日本医師会は「診療報酬での対応の精緻化により控除対象外消費税問題は解消した」との立場をとっていますが、病院、とりわけ急性期の大規模病院では「物品購入に伴って生じる消費税負担が大きい」点を踏まえ「抜本的な対応を行う」よう従前から求めています。
このため四病協では「病院においては軽減税率による課税取引に改めてほしい」と改めて要望しており、2026年度の税制改正でも、この点を改めて要望しています。
また(2)でも、従前と同様に▼社会保険診療報酬に対する非課税(個人、医療法人共通)▼自由診療収入等に対する軽減税率(医療法人のみ)—の2つの税制特例措置を「恒久的に存続する」ことを求め、さらに(3)では、認定医療法人(2014年度税制改正で創設)について▼相続税・贈与税の納税猶予等の特例措置を2027年1月1日以降も延長する▼相続発生後に移行申請を行う際の申請期限を緩和する▼移行期限内に「持分なし医療法人」に移行できず認定取消となっても、再度認定を受けることができるようにする—よう求めています。

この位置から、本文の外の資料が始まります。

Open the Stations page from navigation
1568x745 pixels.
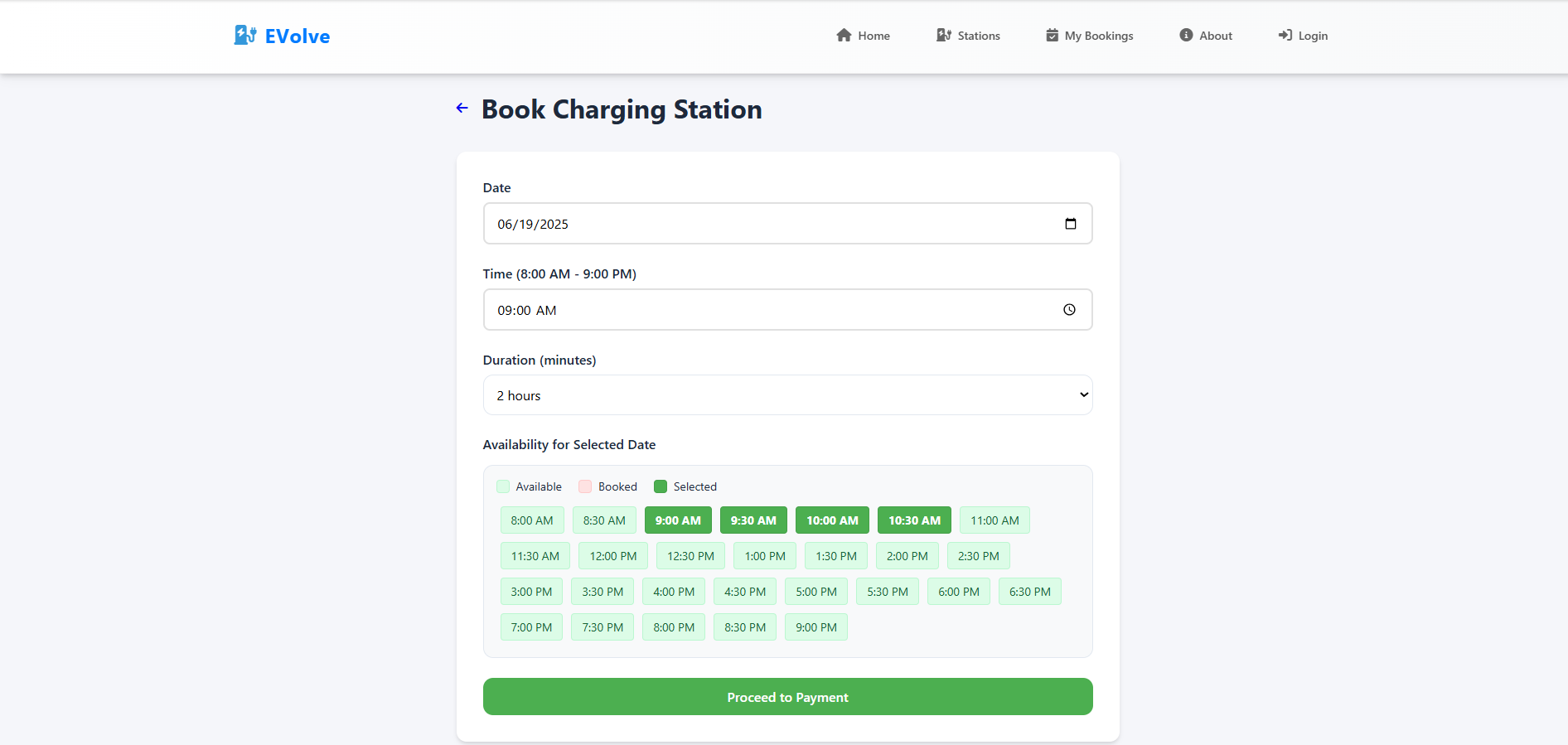(x=978, y=36)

他方、(4)として「『持分あり医療法人』に対し、中小企業の事業承継における相続税・贈与税の納税猶予・免除制度と同様の制度」(贈与税は株式等に対応する税額の全額、相続税は同じく80%の納税を猶予し、後継者が死亡時まで株式等を保有し続ければ最終的に納税が免除されるなど)を創設することを改めて要望しています。
さらに効率的かつ質の高い医療提供を実現するために「医療DXは不可欠」ですが、その一方で病院経営は非常に厳しいことを踏まえ、(8)として、医療DX・省エネルギー対策のための設備投資等(建物附属設備、構築物、器具備品、ソフトウェア)について、「即時償却または税額控除を選択適用できる措置」、「一定期間の固定資産税(償却資産税)の非課税措置」の創設を求めています。
また、(12)では、賃上げ促進税制における税額控除額が「法人税額・所得税額の20%が上限」とされているところ、「人件費率が高くかつ利益率の低い産業(医業もここに含まれる)においては控除税額が上限に達しやすく、税制を十分に活用できないおそれがある」とし、構造的な賃上げを実現するために「税額控除額の上限緩和」を求めています。あわせて、賃上げ促進税制は「経営状況が赤字の医療機関」や「公的病院」には適用されないため、これら医療機関に対しては「診療報酬上の措置」を講じるよう求めています(関連記事はこちら)。
なお、四病協の構成団体である日本医療法人協会では、「物価が高騰する中で、医療機関の控除対象外消費税負担(建物、設備、医療機器、各種の運営コストの10%等)もさらに増加している」ことを強調し、「医療機関の経営破綻を防ぎ、医療体制を維持・確保するためにも、この問題を抜本的に解決する税制上の措置を講じるべき」と強く要請しています(医法協サイトはこちら)。